Yes. On June 4, 2012, the European Commission published a draft regulation amending the Prospectus Regulation as regards, among other things, additional requirements that should be satisfied in case of the use of a prospectus by financial intermediaries, such as underwriters, in a retail cascade. This proposal also takes away the requirement to include an auditor's report in the prospectus in respect of profit estimates if certain stringent conditions are satisfied. Such mitigation is, however, not proposed in respect of profit forecasts.
On June 20, 2012, ESMA also submitted a third technical advice for consultation. This advice addresses the content requirements for convertible or exchangeable debt securities. The consultation paper mainly focuses on clarifying the content requirements in the prospectus for these types of debt securities.

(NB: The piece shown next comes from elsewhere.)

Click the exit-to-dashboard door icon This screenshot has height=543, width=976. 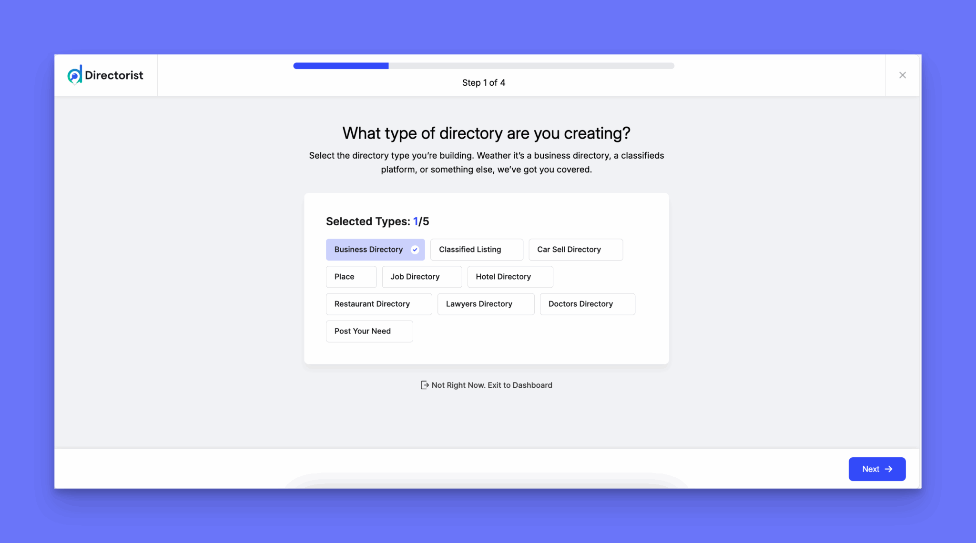(425, 385)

The content requirements differ depending on whether or not such financial instruments qualify as equity securities as well as whether or not the underlying shares are admitted to trading on a regulated market.
Also, the consultation paper addresses the possibility to use the proportionate disclosure regime for rights issues by issuers who issued pre-emption rights in the form of convertible or exchangeable debt securities which qualify as equity securities (i.e. convertible or exchangeable into shares or similar securities in the capital of the issuer). ESMA holds the view that such equity securities do fall within the scope of the proportionate disclosure regime for rights issues, provided that certain conditions are satisfied.
Please be informed that it is beyond dispute that the proportionate disclosure regime for SMEs and small caps also applies in the event of an issue of convertible or exchangeable debt securities. This is also confirmed by ESMA in its technical advice.